The baby doll is such a fantastic toy that I wish ALL children (Yes, even BOYS!) could have. It is a toy that can really help open up and expand a child’s pretend play. Let’s look at just some of the language concepts that a baby doll can help teach and support:

  • Body Parts: Use the dolls to teach all the body parts: eyes, nose, mouth, ears, hands, fingers, tummy, feet, toes, knees, elbows, etc.
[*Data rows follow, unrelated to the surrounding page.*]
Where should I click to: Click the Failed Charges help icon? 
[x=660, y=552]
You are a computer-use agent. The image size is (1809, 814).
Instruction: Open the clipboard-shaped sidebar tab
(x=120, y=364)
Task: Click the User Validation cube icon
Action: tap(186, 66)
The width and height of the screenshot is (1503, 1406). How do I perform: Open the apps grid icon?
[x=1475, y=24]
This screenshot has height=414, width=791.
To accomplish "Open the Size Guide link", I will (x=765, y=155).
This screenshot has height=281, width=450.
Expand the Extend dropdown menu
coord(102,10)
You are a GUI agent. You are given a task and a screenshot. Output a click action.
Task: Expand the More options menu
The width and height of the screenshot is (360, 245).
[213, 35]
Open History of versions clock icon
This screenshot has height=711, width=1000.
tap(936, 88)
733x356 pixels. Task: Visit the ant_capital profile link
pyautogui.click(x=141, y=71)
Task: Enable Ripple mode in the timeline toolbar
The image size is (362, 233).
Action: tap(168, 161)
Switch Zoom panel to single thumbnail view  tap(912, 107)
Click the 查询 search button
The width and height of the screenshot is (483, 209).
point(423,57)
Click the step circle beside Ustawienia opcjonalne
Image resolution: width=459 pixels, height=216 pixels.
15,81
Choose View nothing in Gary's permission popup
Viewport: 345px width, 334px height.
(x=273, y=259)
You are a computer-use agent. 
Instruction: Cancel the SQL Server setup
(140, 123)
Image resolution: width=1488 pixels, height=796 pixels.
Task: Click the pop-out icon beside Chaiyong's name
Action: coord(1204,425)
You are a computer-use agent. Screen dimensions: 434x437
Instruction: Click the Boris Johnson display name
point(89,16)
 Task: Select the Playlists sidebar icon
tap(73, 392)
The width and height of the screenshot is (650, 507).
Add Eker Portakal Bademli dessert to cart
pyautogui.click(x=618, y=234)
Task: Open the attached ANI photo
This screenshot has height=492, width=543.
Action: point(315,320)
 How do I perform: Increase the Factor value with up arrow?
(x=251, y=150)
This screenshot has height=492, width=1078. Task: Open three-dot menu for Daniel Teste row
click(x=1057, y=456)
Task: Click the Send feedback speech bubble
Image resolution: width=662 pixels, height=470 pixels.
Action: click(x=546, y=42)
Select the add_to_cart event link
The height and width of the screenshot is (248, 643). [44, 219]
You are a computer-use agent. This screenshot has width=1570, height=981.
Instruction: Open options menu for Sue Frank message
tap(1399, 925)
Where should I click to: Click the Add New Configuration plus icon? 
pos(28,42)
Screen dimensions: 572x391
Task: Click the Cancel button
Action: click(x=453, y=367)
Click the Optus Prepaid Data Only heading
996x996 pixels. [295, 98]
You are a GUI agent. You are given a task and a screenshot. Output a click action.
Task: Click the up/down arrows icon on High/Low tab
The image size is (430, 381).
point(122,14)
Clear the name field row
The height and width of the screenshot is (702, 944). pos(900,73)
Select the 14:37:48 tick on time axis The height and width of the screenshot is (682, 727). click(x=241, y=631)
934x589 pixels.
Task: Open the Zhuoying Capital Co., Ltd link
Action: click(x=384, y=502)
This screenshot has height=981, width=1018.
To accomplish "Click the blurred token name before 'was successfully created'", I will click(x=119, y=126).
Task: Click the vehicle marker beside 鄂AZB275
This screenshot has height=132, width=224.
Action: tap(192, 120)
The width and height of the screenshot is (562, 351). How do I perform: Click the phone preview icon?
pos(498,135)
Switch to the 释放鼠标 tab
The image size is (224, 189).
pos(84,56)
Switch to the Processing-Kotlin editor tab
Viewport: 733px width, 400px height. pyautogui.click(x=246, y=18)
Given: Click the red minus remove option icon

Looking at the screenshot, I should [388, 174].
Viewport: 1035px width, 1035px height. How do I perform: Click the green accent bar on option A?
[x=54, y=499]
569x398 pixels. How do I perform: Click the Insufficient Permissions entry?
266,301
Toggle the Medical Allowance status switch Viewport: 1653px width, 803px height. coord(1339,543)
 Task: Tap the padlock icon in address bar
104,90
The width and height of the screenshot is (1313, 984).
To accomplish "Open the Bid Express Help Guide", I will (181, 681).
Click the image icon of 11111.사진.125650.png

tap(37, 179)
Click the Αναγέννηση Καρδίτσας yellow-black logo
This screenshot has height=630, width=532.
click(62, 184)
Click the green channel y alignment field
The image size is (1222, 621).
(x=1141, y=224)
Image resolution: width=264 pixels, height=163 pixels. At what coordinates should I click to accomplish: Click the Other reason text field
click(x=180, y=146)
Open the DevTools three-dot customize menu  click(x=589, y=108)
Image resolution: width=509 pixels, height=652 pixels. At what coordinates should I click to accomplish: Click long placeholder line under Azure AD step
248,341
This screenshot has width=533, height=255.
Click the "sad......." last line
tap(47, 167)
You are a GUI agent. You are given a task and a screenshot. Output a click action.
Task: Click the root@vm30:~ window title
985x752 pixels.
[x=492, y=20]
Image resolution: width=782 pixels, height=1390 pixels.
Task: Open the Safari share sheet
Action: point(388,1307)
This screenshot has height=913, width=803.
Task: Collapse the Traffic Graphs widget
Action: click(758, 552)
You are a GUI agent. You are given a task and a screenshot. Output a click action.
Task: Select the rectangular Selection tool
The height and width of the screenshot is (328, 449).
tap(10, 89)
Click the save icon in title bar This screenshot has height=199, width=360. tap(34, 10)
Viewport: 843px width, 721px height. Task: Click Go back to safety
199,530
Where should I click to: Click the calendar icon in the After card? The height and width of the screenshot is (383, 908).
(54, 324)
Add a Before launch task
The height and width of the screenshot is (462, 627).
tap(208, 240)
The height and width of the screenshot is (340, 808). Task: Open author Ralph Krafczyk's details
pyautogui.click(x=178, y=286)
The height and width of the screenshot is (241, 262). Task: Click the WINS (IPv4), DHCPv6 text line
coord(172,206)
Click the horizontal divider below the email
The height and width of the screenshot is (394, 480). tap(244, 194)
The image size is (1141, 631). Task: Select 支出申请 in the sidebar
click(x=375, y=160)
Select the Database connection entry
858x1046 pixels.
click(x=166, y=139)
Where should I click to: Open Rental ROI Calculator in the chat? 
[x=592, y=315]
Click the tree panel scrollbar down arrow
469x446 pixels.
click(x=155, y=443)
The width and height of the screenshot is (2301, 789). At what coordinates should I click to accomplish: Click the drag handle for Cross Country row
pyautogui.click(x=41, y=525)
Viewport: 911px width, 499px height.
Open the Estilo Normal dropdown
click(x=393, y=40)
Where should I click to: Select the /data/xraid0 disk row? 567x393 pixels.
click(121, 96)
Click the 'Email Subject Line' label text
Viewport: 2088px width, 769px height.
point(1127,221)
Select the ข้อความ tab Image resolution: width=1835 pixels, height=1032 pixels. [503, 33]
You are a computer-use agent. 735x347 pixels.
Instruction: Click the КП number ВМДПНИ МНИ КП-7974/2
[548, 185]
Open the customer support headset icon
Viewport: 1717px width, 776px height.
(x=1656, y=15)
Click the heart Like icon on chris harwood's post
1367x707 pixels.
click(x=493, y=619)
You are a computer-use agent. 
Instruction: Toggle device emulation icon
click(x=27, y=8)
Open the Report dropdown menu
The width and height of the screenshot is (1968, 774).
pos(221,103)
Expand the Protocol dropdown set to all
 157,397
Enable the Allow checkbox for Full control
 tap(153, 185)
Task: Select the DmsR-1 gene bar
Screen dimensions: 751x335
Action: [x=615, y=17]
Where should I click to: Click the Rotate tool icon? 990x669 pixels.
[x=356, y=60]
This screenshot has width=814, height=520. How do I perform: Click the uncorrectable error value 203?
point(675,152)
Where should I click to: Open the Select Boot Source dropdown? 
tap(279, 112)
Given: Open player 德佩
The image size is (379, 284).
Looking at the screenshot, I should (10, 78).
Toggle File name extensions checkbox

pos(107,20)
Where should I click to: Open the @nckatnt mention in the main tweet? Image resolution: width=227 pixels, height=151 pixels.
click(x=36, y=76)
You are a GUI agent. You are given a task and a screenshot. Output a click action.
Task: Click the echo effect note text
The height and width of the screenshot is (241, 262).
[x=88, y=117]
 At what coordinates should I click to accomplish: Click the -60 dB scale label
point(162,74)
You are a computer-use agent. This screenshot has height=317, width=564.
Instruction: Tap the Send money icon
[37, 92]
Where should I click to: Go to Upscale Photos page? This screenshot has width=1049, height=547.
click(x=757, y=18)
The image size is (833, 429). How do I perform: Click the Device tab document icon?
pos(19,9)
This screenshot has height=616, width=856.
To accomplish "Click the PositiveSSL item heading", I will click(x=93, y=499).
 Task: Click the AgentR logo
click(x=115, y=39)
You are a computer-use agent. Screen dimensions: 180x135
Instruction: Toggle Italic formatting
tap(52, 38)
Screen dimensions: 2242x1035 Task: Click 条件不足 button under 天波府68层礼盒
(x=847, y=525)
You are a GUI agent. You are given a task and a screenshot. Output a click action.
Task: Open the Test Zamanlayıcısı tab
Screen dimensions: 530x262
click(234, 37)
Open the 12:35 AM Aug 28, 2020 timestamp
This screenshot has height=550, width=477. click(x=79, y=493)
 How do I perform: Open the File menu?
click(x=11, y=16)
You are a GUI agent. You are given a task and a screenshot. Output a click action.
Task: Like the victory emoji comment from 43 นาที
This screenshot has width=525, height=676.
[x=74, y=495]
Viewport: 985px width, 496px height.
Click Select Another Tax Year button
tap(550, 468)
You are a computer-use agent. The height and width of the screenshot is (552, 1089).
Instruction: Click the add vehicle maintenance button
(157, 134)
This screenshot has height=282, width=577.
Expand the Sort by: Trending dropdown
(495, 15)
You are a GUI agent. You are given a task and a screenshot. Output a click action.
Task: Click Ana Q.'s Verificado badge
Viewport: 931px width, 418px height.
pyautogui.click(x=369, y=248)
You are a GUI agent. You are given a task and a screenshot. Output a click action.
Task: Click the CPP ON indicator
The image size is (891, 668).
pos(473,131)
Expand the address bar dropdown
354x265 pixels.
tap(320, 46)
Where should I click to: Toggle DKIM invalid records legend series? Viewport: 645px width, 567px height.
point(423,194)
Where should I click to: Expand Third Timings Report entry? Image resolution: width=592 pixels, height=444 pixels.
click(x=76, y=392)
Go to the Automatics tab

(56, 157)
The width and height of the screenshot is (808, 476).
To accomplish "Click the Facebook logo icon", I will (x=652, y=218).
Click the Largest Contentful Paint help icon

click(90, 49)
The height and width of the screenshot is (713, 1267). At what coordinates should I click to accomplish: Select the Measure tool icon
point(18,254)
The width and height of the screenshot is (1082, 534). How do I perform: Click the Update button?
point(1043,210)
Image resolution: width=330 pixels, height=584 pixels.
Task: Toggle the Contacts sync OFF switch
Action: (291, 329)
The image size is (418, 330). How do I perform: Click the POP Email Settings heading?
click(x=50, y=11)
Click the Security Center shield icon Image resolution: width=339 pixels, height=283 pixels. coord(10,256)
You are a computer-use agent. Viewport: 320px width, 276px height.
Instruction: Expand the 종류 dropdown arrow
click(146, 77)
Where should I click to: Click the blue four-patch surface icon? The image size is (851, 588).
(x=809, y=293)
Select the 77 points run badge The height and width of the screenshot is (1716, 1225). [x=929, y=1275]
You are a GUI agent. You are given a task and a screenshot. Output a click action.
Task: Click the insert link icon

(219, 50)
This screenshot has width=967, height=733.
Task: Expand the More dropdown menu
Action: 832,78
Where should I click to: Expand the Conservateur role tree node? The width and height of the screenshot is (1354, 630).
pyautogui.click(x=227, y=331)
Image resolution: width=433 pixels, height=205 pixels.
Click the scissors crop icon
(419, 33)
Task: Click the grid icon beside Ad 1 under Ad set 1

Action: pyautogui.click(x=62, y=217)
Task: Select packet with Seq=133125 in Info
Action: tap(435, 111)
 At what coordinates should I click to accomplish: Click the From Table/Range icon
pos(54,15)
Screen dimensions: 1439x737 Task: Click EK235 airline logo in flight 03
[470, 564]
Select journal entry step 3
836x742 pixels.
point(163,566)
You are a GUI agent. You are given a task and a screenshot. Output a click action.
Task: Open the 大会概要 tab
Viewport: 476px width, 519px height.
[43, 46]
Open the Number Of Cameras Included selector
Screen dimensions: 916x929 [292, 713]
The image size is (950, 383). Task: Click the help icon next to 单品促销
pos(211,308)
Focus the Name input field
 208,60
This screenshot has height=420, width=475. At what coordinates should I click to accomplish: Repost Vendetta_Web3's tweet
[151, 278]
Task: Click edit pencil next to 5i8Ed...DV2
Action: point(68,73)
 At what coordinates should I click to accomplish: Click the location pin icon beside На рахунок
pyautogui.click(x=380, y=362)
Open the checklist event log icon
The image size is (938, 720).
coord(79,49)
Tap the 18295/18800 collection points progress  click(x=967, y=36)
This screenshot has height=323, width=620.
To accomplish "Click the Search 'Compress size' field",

  • Clothing Labels: Using the doll and its clothes, you can teach the names of clothing items like shirts, pants, shoes, socks, jammies, etc.
  • Basic Concepts: Use baby with other baby toys (bed, blankets) to teach some basic concepts like: prepositions (baby in the bed, baby under the blanket), colors, size concepts (using different sized dolls)
  • Verbs/Feelings: Use the baby with some other baby toys (bed, bottle, clothes) to teach verbs/feelings/etc. like: eat, drink, sleep, sit, stand, hungry, sleepy, thirsty, etc.
  • Answering “wh” questions: You can ask your child an array of questions to work on her understanding of these words. Where is baby? Where is baby’s nose/fingers/belly button? What does the baby want to eat? Why is the baby crying?
  • Social/pragmatic skills: Baby dolls can be a great tool to use to help teach appropriate social/pragmatic skills. Take turns playing with different dolls. Practice using language to ask questions about the dolls and what they are doing.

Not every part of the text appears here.